Saving Souls in Siberia

American Evangelical Christians Struggle In A Cold, Hard Land

By Ilana Ozernoy
Posted 12/18/05

KRASNOYARSK, RUSSIA--Grace Church rests on a high hill on the north bank of the Yenisey River, above the iridescent fog that rolls over the cold, black waters on winter mornings. Built with American money and Russian hands, the Baptist church is a marriage of Protestant austerity and Slavic tradition, a sober, gray edifice with a single onion dome and cavernous insides painted in a sort of wedding-cake motif--peach and rose walls stenciled with flowery peasant artistry and Bible Scripture.

The church's cornerstone was laid not long after the fall of the Soviet Union, a time when thousands of American missionaries flooded into the void left by seven decades of godless communism. And Russians, fascinated by what had been forbidden for so long, welcomed these foreigners with open arms. "There was an initial deep curiosity in anything that was western, especially literature, so distributing free Bibles was extremely easy," recalls Chad Wiebe, a Mennonite pastor who grew up on a hog and cattle farm outside Wichita, Kan. "It was enough to say something was free, and they would line up."

But despite the initial enthusiasm, any hopes of sparking a Protestant-style spiritual revival soon faded as missionaries increasingly found their message falling on deaf ears. Their bootstrap ethos and self-determination didn't meld in this nation of fatalists and dictators. Then again, some Russians simply couldn't bring themselves to believe in God; for others, the Russian Orthodox Church, for centuries synonymous with Russian national identity, would always be the only rightful church in Russia. Faced with a harsh climate and dashed hopes, most of the missionaries went home.

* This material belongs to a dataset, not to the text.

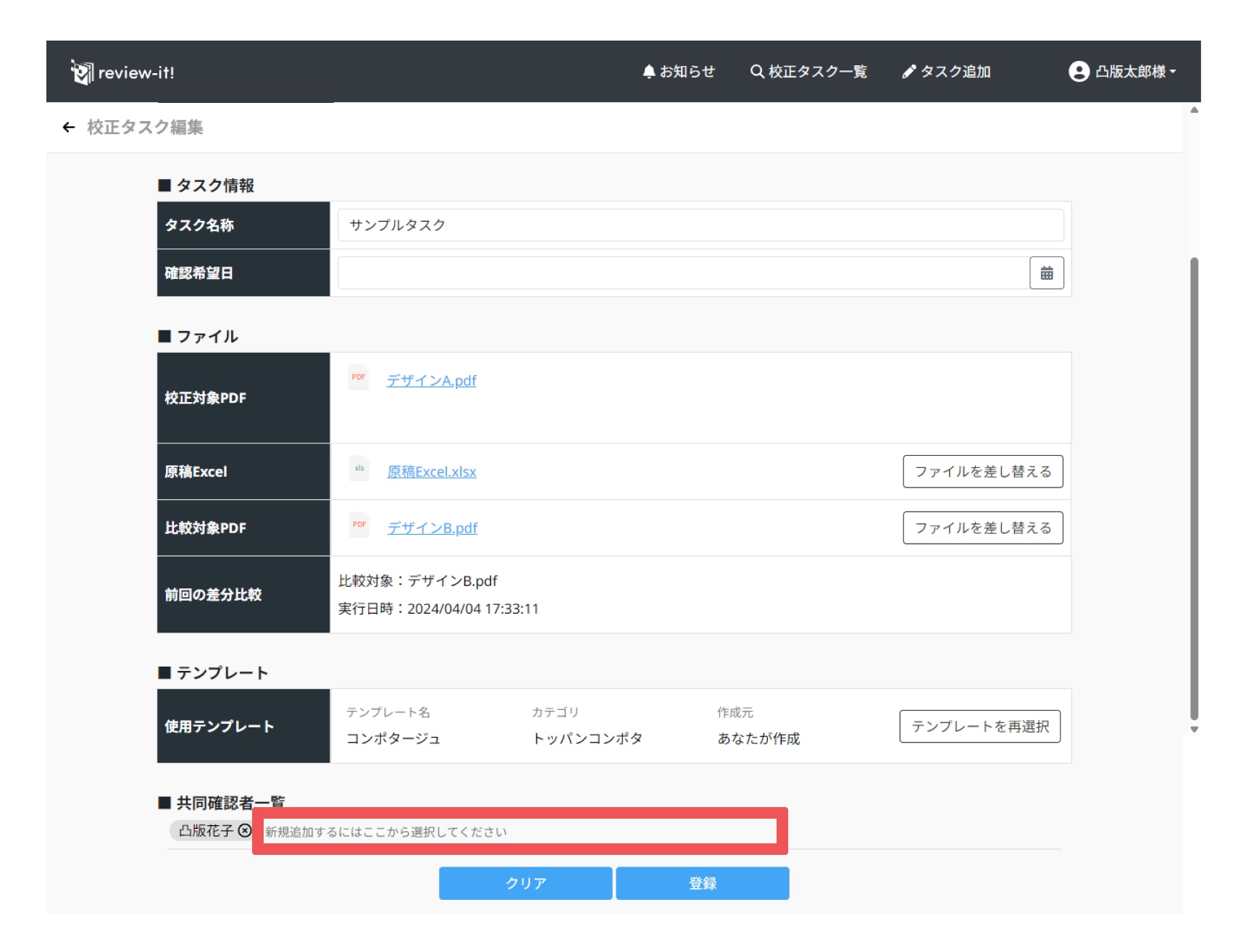The width and height of the screenshot is (1246, 952).
Task: Go to 校正タスク一覧 in navigation
Action: [x=808, y=72]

Most, but not all. Several hundred families stayed behind, as others came and went, scattering over the vast Siberian steppe, which spans eight time zones from west of the Ural Mountains to the shores of the Pacific in the east. In the bleak expanse, they struggled to build their congregations, gathering to pray where they could--in schools and apartments and garages. They searched for congregants in alleyways littered with dirty heroin needles and bus stations crammed with the poor, inviting into their budding churches those members of society left behind in the new order--the elderly, drug-addicted, and sick. "Our job is to sow the seed and get the message out," says Ron Winkler, an evangelical Christian who moved his family from California to Krasnoyarsk two years ago. "It's God's job to bring in the harvest."

Even so, the missionaries would need helping hands. In 1994, Wiebe was dispatched by a mission organization called SEND International to establish the Krasnoyarsk Bible Institute on the second floor of Grace Church. He knew it would be tough-going and slow, but Wiebe believed he had found his life's calling, and he soon met a Ukrainian translator named Leanna, got married, and bought an apartment in an old, Soviet-era housing block. "There are frustrations, there are days that feel like there isn't a response that there was in the earlier days," says Wiebe, as his three blond daughters flit in and out of the Wiebes' modest living room. "[But] we're here because we continue to feel that we're making a difference."